▶ **What you need to do**
Would you repeat the entries below exactly and omit the pictures?

▶ **Given records**
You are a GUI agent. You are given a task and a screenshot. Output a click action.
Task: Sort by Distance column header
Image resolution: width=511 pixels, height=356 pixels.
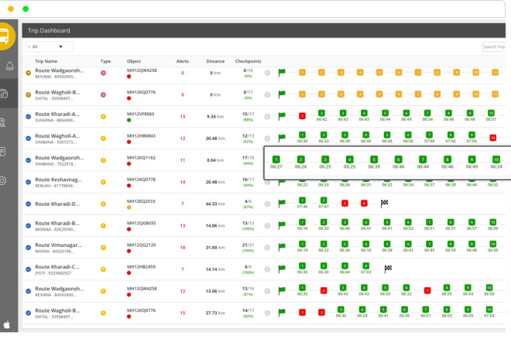click(215, 61)
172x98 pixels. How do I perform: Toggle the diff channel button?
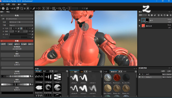(4, 44)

▶ **Solution below**
You are a GUI agent. You are given a task and a screenshot. Output a click action.
Task: Sort by Distance column header
Image resolution: width=511 pixels, height=356 pixels.
click(215, 61)
172x98 pixels. How do I perform: Toggle the diff channel button?
(4, 44)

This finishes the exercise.